Abidjan Department was created in 1969 as one of the 24 new departments that were created to take the place of the six departments that were being abolished. It was created from territory that was formerly part of Sud Department. Using current boundaries as a reference, from 1969 to 1988 the department encompassed all of the Abidjan Autonomous District; all of Grands-Ponts Region; all of Agnéby-Tiassa Region, with the exception of Agboville Department; and Alépé Department in La Mé Region.

Abidjan Department was divided into three parts in 1988 in order to create Grand-Lahou Department and Tiassalé Department.

In 1997, regions were introduced as new first-level subdivisions of Ivory Coast; as a result, all departments were converted into second-level subdivisions.
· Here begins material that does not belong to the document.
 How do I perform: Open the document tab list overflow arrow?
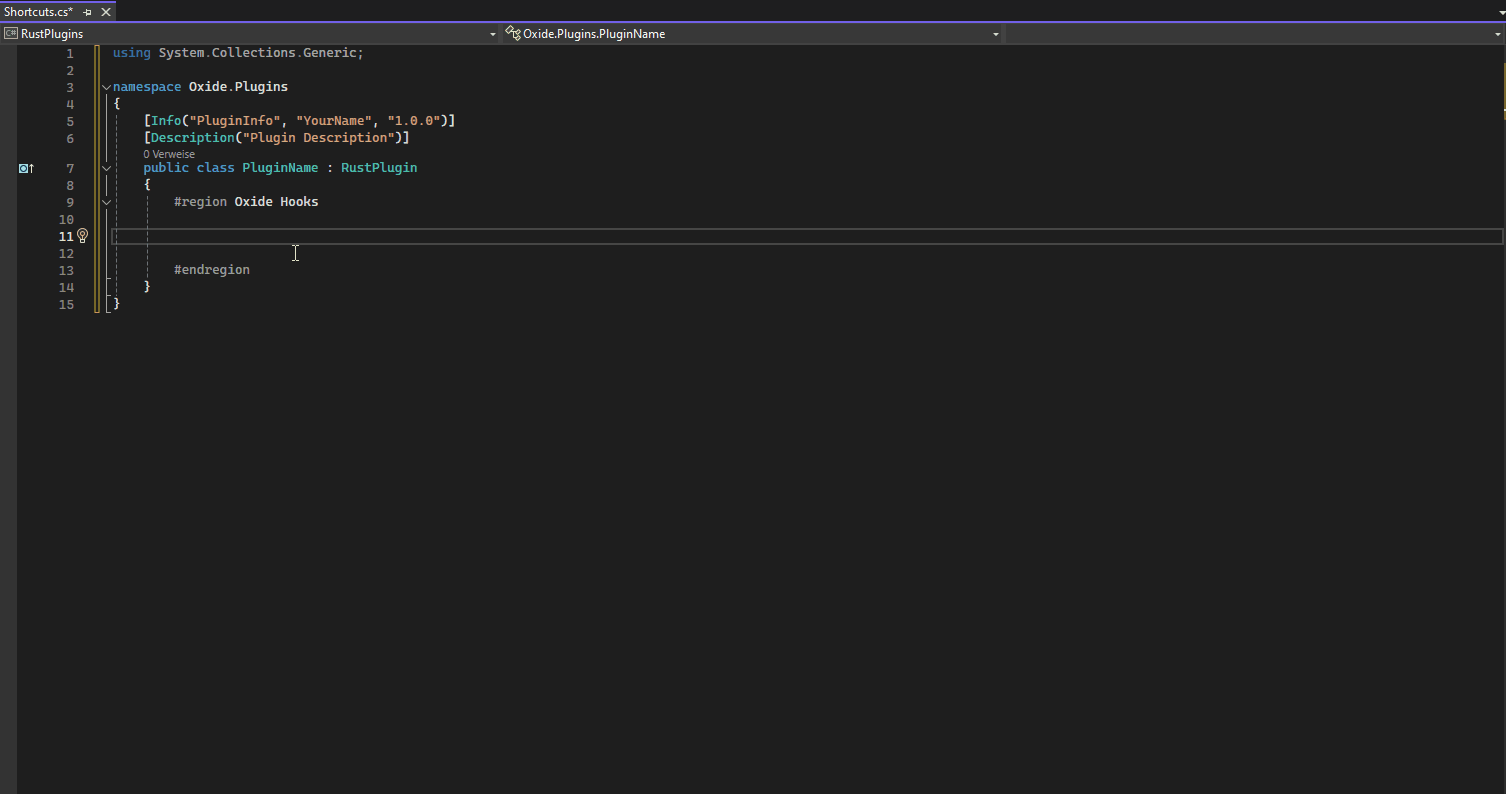[1500, 12]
Abidjan Department was included as part of Lagunes Region. Abidjan Department was divided again in 1998 in order to create Alépé, Dabou, and Jacqueville Departments.

In 2011, districts were introduced as new first-level subdivisions of Ivory Coast. At the same time, regions were reorganised and became second-level subdivisions and all departments were converted into third-level subdivisions. At this time, Abidjan Department became part of Abidjan Autonomous District, one of two districts in the country with no regions. Abidjan Department and the Abidjan Autonomous District share the same territory.